Prof. Dahua Shou has published a peer‑reviewed paper in one of the most prestigious academic journals, Science, on 28 Aug 2025. The topic of the paper is on sustainable personal cooling enabled by the use of advanced textiles and intelligent wearables.
From 2000–2019, heat‑related causes claimed over 480,000 lives annually, while air conditioning contributed to approximately 12.3% of greenhouse gas emissions in the U.S., thus fuelling a cooling paradox where more cooling breeds more warming. As heat waves intensify, conventional clothing is reaching its limits. This stand‑alone perspective proposes that sustainable personal cooling is essential for public health, worker safety, and decarbonisation, thus showcasing the leadership of PolyU across the fields of textile engineering, wearable technologies, thermodynamics, and artificial intelligence (AI).
The article lays out a roadmap that unites four pathways—radiation, conduction, convection, and evaporation—towards next‑generation fabrics and smart systems. Highlights include spectrum‑engineered textiles that reject solar load and urban heat while radiating body heat, plus moisture‑responsive, breathable architectures that vent warm, humid air. Materials strategies span high‑conductivity fillers to aerogel‑inspired insulating fibres. Flexible organic photovoltaics with bidirectional electrocaloric modules expand the range of thermal comfort. Particularly, moisture management technologies advanced by Prof Shou enable optimised capillary evaporation, directional removal of sweat droplets, and low‑voltage e‑wicking systems that actively pump sweat for a consistently cool, dry feeling.

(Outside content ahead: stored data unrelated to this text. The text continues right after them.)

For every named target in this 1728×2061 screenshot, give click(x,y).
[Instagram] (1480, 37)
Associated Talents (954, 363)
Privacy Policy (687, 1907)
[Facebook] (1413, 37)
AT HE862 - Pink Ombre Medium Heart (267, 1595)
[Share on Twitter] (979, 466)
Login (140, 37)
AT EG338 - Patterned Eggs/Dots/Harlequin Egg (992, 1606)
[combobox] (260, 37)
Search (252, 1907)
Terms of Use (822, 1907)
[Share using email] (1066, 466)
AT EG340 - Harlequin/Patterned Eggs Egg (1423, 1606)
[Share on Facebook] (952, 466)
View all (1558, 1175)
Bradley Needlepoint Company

Looking ahead, AI‑driven, self‑adaptive garments will learn from real‑time physiological and environmental conditions, harvest ambient energy (tribo/piezo/thermo/moisture‑electric), and orchestrate mode‑selective cooling. Integrated textile sensors and fibre‑based coolers will enable proactive, user‑friendly thermoregulation. Sustainable, monomaterial designs and minimised coatings will enhance recyclability, and standardised metrics are urgently needed to accelerate responsible, at‑scale adoption.
The research was supported by the Research Grants Council, the Innovation and Technology Fund, and PolyU’s Endowed Young Scholars Scheme. Dr Ziqi Li contributed as co-author of the paper.